Statement of AD: Fix a subset $A \subseteq \mathbb{N}^\mathbb{N}$. Define the two-player game $G_A$ as follows. On the first turn, Player 1 chooses some $n_0 \in \mathbb{N}$, then Player 2 chooses some $m_0 \in \mathbb{N}$. On the second turn, Player 1 chooses some $n_1 \in \mathbb{N}$, then Player 2 chooses some $m_1\in \mathbb{N}$. This carries on forever, and in the end a sequence $n_0m_0n_1m_1... \in \mathbb{N}^\mathbb{N}$ has been constructed. Player 1 wins if this sequence is an element of $A$, and Player 2 wins otherwise. AD states that for any $A$, one of the players will always have a winning strategy to the game $G_A$.

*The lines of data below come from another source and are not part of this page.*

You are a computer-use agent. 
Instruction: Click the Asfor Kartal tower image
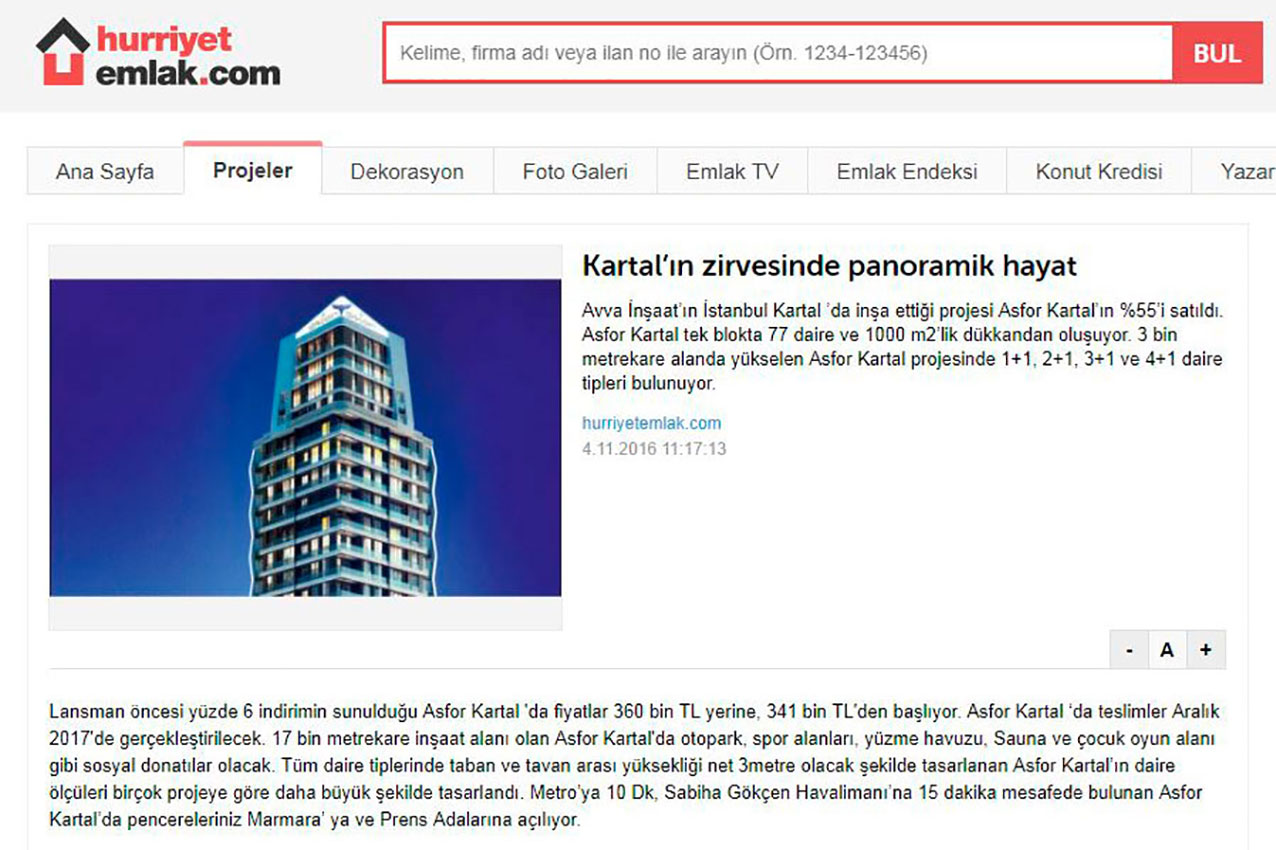(305, 437)
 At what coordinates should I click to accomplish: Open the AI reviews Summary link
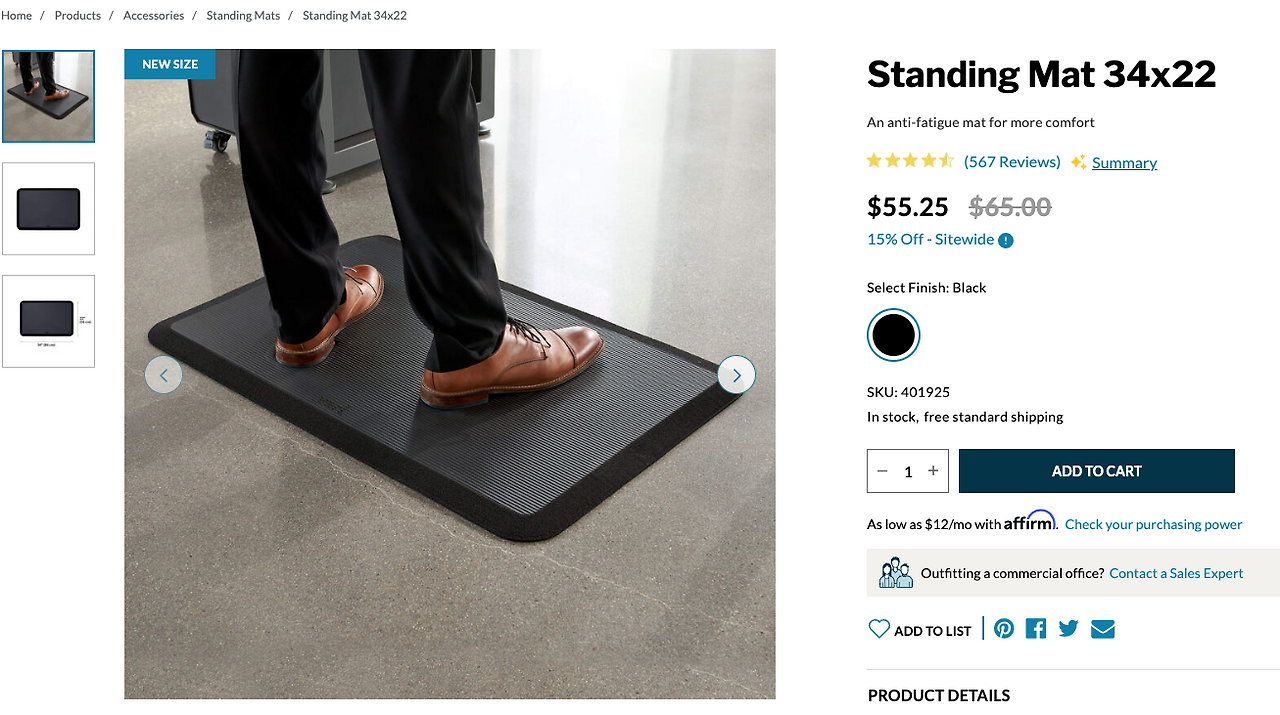click(1124, 163)
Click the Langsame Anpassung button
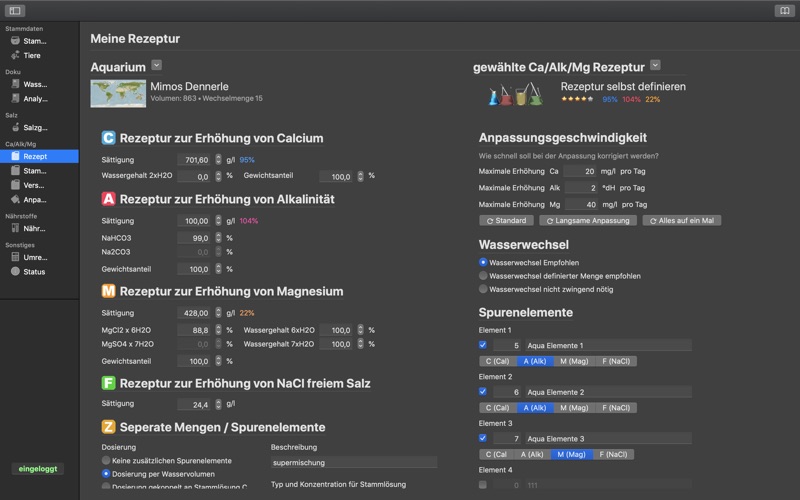 pyautogui.click(x=588, y=220)
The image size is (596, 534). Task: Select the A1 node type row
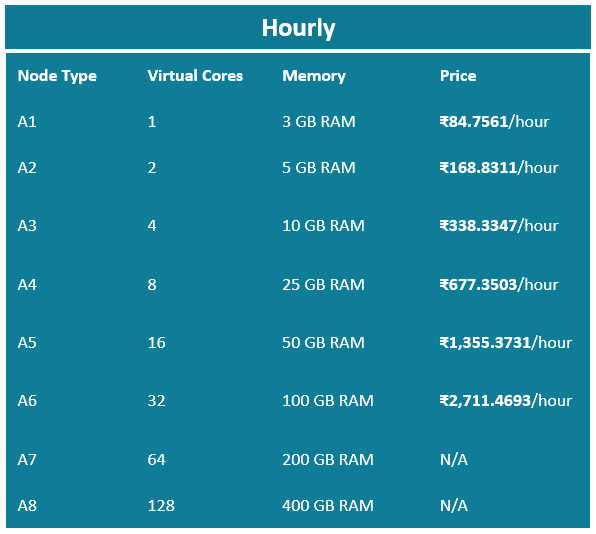coord(298,122)
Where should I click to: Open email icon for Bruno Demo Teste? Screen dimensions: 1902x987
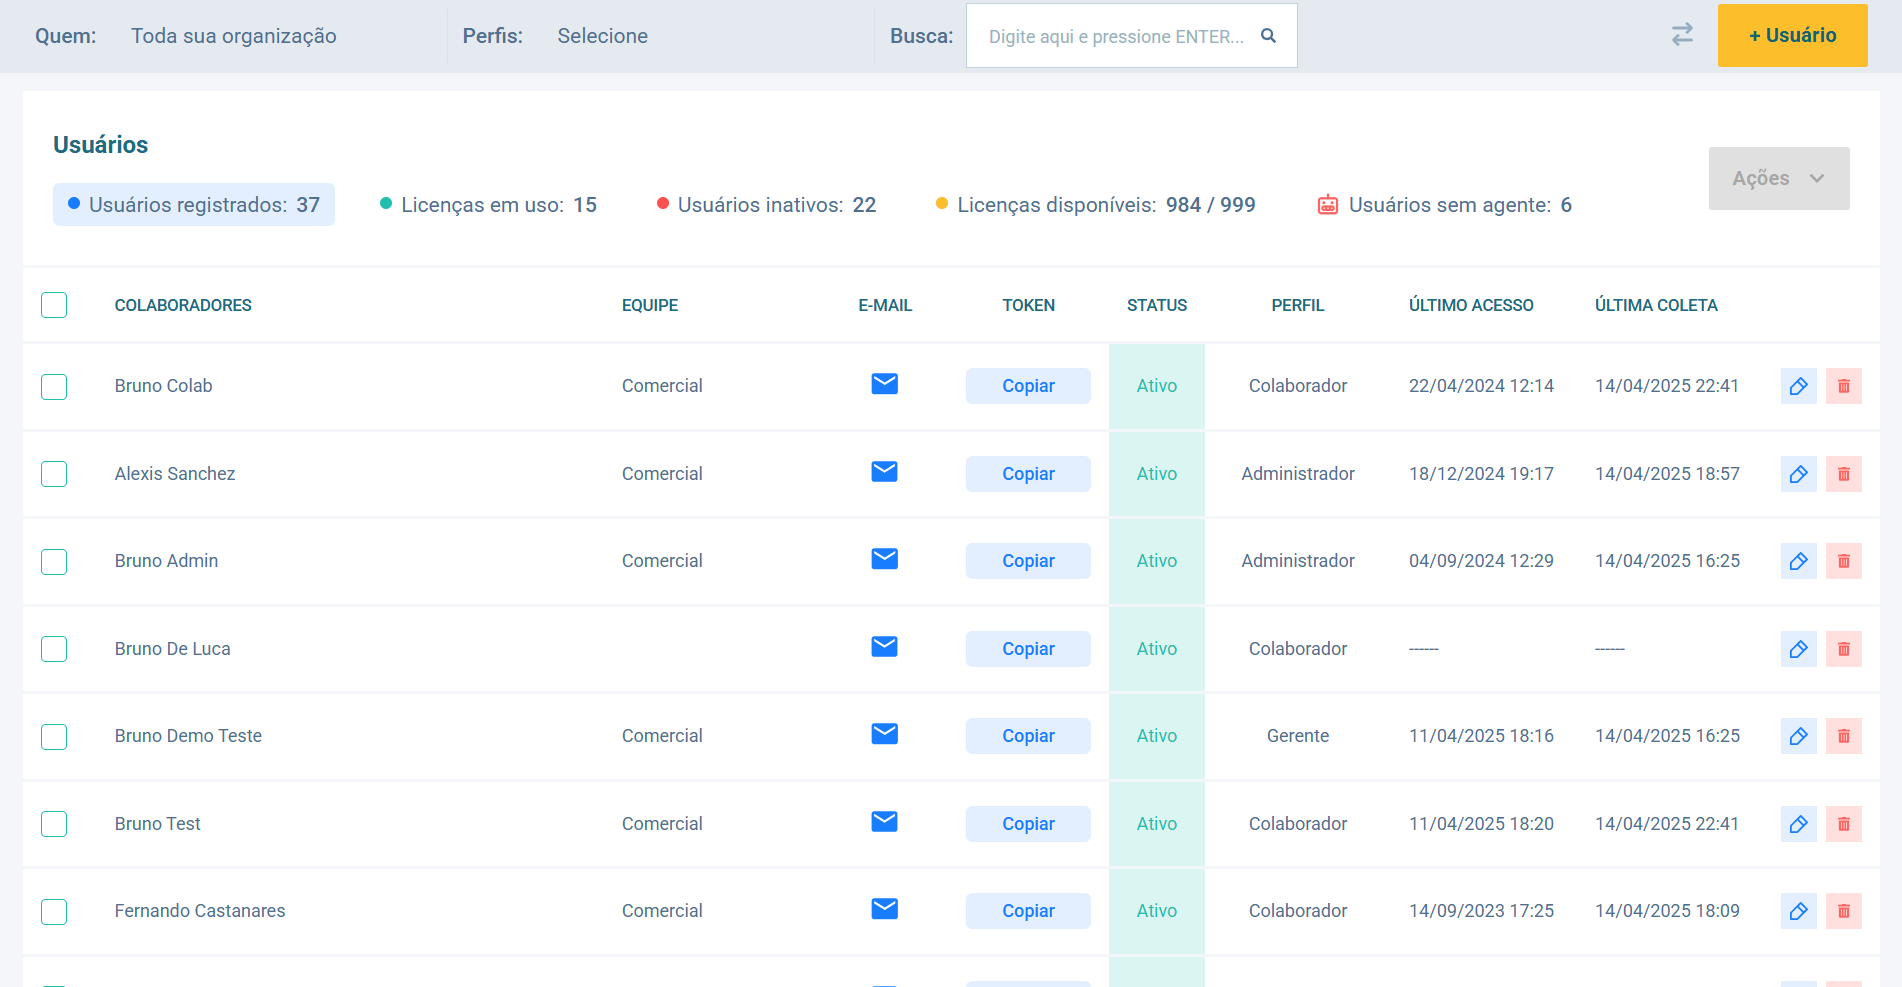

I was thinking of how to translate this into 1st order logic. At first I thought
"Player 1 has a winning strategy" = $\exists n_0n_1...\in \mathbb{N}^\mathbb{N}$ such that $\forall m_0m_1...\in \mathbb{N}^\mathbb{N}, n_0m_0n_1m_1... \in A$,
but I realize this translation actually does not work. Is there a way to put this into 1st order logic without ending up with an infinitely long sentence?
The basic idea is that the play of the game needs to be described in a recursive way This of course requires a bit of set theory to be able to do, but not much.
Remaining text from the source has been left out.